Australian Sarah Jane Smith fired a second-round 67 to grab a four-shot clubhouse lead as dangerous weather halted play at the US Women's Open in Alabama on Friday.
Smith carded her second straight five-under round for a 10-under total of 134 at Shoal Creek, where thunderstorms led to extensive delays on a course that had been soaked earlier in the week.
Seventy-eight players were unable to complete the second round, which was to resume early Saturday morning.
Smith's fellow Australian Su Oh made it into the clubhouse on six-under 138 after a second-round 68.
Oh said her effort included "nothing outstanding" although she putted well and dealt calmly with the challenges of the soggy course.
"It's weird, because it's playing longer because it's so soft, but it's hot so the irons are going really far," said Oh, who said she was also constantly on the lookout for mud that might affect the flight of her ball.
Smith had shared the overnight lead with Thailand's Ariya Jutanugarn and South Korea's Lee Jeong-eun - who uses the numerical designator "6" with her name to distinguish her from five other Korean pros with the same name.
Ariya had birdied her first hole and was six-under for the tournament through eight holes when the horn sounded to end play for the day.
Lee, meanwhile, slipped down the leaderboard with a second-round 75 that left her eight adrift.

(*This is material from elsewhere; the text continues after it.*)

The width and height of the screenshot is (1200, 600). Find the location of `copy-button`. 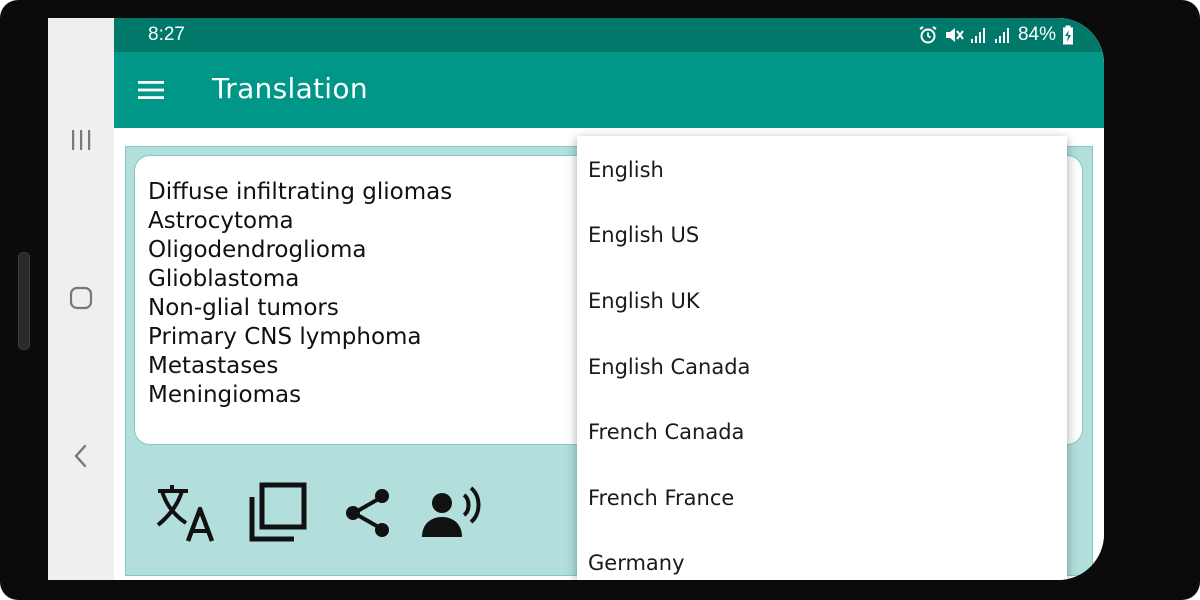

copy-button is located at coordinates (278, 513).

Smith, 33, is hoping for a breakthrough victory despite lacklustre results so far in a season in which her best finish was a tie for 26th at the Kia Classic.
"I was definitely nervous, but not like I've been in the past," Smith said of heading out early with a share of the lead. "I was actually kind of happy with how I handled it a bit more today."
Smith teed off on 10 and promptly birdied 11, 12 and 13. She nabbed two more birdies before the turn and another at the par-five third before her only bogey of the day, a three-putt at eight.
"I just felt really easy," said Smith, who is seeking a first win since joining the tour in 2006.
Smith said a switch back to her old irons, a reversion to a conventional putting grip and advice from coach Sean Foley - who basically told her to just stick with it - had helped her pull her game together.
Now she'll just try to stay on an even keel throughout the weekend.
"I hope to show up like it's another day," said Smith, whose husband, Duane, is her caddie. "I'm happy with the way I'm playing. I feel comfortable on the greens which has been something that has been a little bit off. So it's nice to feel like I'm seeing the greens really well and seeing some putts go in. Hopefully that keeps going."